TASK TO CARRY OUT: If a line in the listing includes the word "this", copy it out.

SUPPLIED INFORMATION:
^^^^^^^^^^^^^^^^
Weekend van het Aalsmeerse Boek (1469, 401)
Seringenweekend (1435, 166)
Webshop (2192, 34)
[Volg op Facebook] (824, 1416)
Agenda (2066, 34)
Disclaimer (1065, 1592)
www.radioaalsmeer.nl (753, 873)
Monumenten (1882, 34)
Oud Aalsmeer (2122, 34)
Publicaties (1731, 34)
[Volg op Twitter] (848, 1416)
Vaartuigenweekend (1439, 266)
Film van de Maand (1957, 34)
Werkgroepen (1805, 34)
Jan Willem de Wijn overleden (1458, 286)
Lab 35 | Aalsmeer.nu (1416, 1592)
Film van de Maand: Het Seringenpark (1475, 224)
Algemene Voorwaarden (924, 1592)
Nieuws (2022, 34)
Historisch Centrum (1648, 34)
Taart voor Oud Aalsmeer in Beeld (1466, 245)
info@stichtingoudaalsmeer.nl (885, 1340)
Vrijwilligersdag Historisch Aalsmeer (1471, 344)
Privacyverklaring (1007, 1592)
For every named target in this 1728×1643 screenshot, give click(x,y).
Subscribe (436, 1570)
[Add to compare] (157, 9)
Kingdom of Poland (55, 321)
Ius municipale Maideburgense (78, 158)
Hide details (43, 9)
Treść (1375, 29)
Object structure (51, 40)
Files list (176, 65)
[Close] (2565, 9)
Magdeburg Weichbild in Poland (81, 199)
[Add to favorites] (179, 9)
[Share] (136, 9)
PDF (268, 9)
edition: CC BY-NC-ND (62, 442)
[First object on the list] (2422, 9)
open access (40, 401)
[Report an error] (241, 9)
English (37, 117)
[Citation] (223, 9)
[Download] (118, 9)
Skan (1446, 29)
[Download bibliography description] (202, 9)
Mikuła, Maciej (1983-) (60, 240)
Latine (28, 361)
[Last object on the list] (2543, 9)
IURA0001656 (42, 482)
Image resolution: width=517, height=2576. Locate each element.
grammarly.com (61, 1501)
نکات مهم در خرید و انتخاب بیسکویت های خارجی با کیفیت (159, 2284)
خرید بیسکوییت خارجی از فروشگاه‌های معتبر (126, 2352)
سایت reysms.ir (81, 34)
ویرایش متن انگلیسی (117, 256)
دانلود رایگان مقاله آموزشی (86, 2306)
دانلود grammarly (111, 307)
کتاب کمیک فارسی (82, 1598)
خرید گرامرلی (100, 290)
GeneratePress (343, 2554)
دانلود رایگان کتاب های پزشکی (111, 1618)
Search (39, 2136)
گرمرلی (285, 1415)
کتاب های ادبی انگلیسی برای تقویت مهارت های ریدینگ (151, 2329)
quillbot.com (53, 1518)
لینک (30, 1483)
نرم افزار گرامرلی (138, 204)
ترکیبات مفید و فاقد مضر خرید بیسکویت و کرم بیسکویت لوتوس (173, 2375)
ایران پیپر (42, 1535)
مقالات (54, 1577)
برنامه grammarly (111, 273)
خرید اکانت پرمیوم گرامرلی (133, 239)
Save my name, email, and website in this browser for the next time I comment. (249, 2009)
^^^^^^^^^^^^^^^^
FINISHED TASK:
For every named target in this 1728×1643 screenshot, give click(x,y).
Save my name, email, and website in this browser for the next time I comment. (249, 2009)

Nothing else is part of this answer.